**Dataset content**.
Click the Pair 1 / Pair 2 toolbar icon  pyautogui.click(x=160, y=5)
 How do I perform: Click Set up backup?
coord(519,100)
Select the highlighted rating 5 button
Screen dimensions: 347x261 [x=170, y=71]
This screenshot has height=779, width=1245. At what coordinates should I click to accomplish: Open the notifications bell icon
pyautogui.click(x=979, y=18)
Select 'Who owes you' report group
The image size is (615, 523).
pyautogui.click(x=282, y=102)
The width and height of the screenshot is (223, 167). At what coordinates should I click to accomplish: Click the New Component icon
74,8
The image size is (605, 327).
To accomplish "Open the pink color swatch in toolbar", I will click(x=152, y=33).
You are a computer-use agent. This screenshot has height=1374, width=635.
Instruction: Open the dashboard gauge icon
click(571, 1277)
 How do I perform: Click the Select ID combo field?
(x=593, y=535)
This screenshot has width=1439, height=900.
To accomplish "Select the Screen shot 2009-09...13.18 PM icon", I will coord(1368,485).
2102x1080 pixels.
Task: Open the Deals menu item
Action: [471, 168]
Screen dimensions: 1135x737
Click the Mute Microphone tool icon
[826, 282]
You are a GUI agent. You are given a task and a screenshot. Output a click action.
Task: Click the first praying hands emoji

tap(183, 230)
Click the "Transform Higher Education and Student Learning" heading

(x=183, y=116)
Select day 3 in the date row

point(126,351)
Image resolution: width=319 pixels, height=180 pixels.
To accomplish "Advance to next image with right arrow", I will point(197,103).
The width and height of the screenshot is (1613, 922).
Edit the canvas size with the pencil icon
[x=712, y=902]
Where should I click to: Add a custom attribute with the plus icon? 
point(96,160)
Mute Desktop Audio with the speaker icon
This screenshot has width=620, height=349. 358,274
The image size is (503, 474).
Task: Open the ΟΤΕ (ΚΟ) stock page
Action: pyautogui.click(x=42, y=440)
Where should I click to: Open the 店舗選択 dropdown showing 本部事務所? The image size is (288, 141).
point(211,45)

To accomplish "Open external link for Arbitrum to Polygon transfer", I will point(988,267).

**Short exercise**. Reproduce the entries above character for character, starting at their first line and ending with the line that contains "Screen dimensions: 347x261 [x=170, y=71]".

**Solution for this problem**.
Click the Pair 1 / Pair 2 toolbar icon  pyautogui.click(x=160, y=5)
 How do I perform: Click Set up backup?
coord(519,100)
Select the highlighted rating 5 button
Screen dimensions: 347x261 [x=170, y=71]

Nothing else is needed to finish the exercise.